- Relator(a)
- Ministra Laurita Vaz
- Órgão julgador
- Sexta Turma
- Data do julgamento
- 11/04/2019
- Data de publicação
- 30/04/2019
STJ – Acórdão, Rel. Ministra Laurita Vaz, Sexta Turma, j. 11/04/2019, p. 30/04/2019
HABEAS CORPUS. PENAL E PROCESSUAL PENAL. POSSE ILEGAL DE ARMA DE FOGO, MUNIÇÕES E ACESSÓRIOS DE USO PERMITIDO. NECESSIDADE DE TRANSCRIÇÃO INTEGRAL DA SENTENÇA. SUPRESSÃO DE INSTÂNCIA. PRISÃO EM FLAGRANTE. CRIME PERMANENTE. BUSCA E APREENSÃO EM DOMICÍLIO. AUSÊNCIA DE MANDADO. DENÚNCIA ANÔNIMA. NECESSIDADE DE FUNDADAS RAZÕES. ILICITUDE DAS PROVAS. ORDEM DE HABEAS CORPUS CONCEDIDA. 1. A matéria não enfrentada pelo Tribunal estadual - suposta nulidade por ausência de transcrição integral da sentença - não pode ser apreciada pelo Superior Tribunal de Justiça, sob pena de indevida supressão de instância. 2. O Supremo Tribunal Federal, ao julgar o RE n.º 603.616/RO, em repercussão geral, decidiu que o ingresso em domicílio sem mandado judicial, tanto durante o dia quanto no período noturno, seria legítimo somente se baseado em fundadas razões, devidamente amparadas pelas circunstâncias do caso concreto, que indiquem situação de flagrante no interior da residência. Também consta do voto-condutor do referido julgado que denúncias anônimas, por si sós, não servem para demonstrar a justa causa necessária para a adoção da medida invasiva. 3. Na hipótese, após o recebimento de denúncia anônima de que o domicílio do Paciente estaria sendo invadido, os policiais, sem a produção de outros elementos capazes de evidenciar a fundada suspeita da prática criminosa, "deslocaram-se até o endereço do acusado adentrando a residência e revistando os suspeitos e o local". Com efeito, não foi realizada qualquer diligência ou indicado elemento concreto que confirmasse o teor das informações obtidas.
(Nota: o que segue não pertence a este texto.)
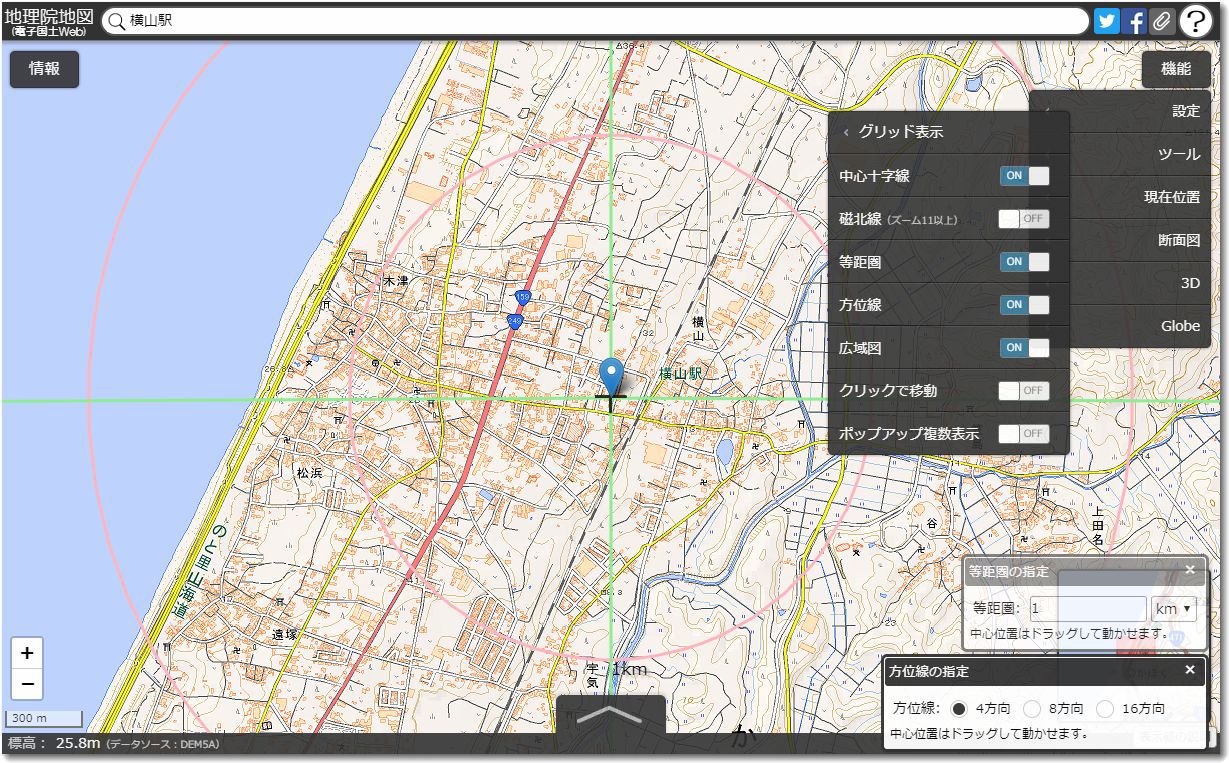Select the 3D menu item
The image size is (1229, 763).
[1189, 283]
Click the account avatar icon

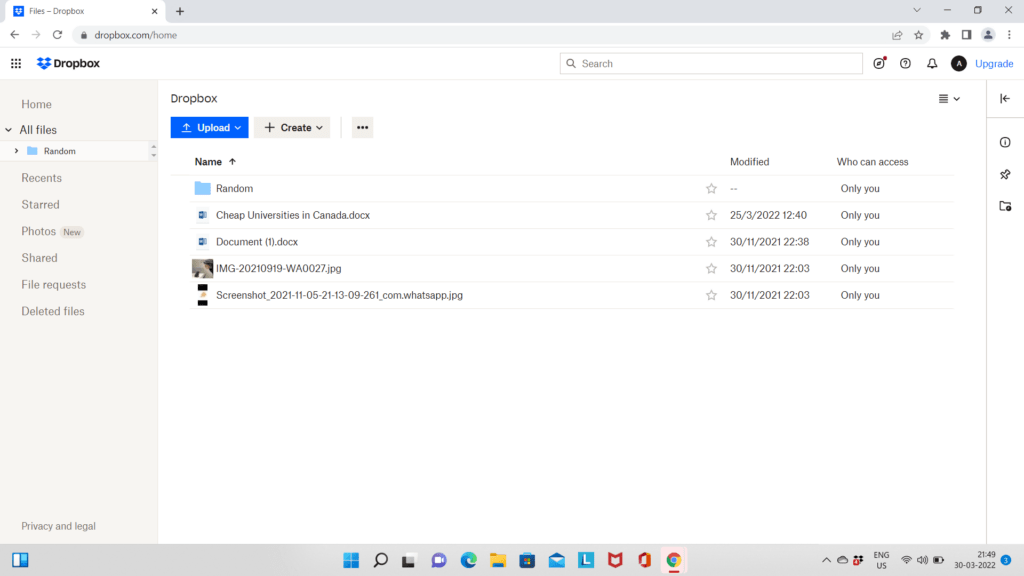tap(958, 63)
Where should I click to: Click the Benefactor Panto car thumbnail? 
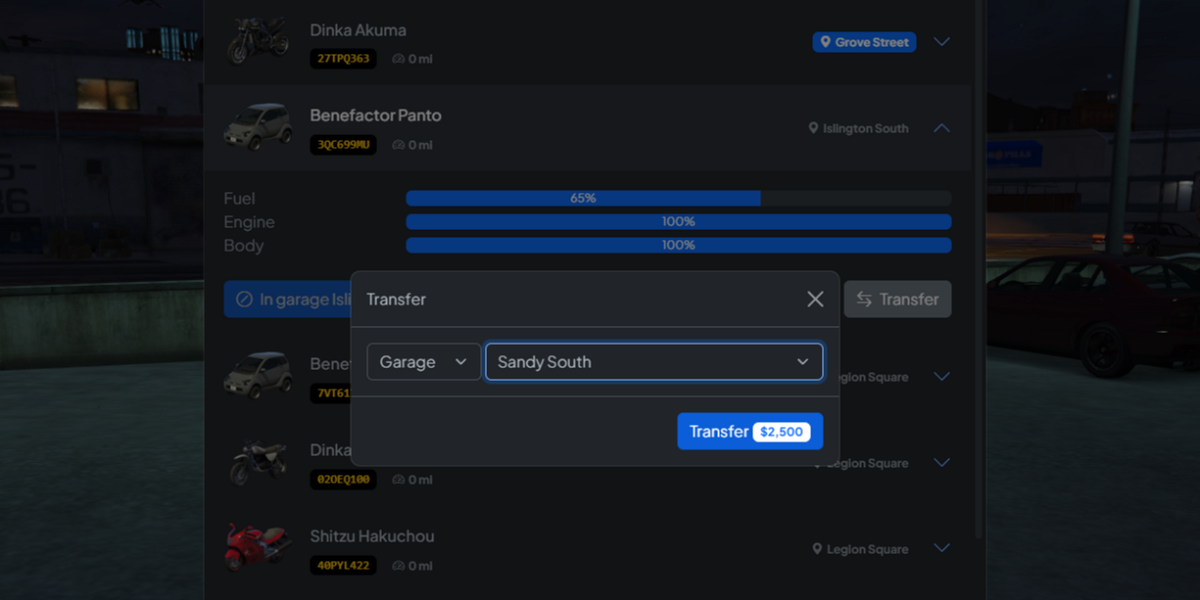click(258, 127)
Tanto é assim que o alegado crime de invasão de domicílio não se comprovou, já que o suposto invasor era conhecido do Paciente e "estava passando a noite na casa do acusado". 4. Ordem de habeas corpus concedida para declarar a nulidade do processo e absolver o Paciente da imputação do crime previsto no art. 12 da Lei n.º 10.826/2003. (HC n. 481.693/SC, relatora Ministra Laurita Vaz, Sexta Turma, julgado em 11/4/2019, DJe de 30/4/2019.)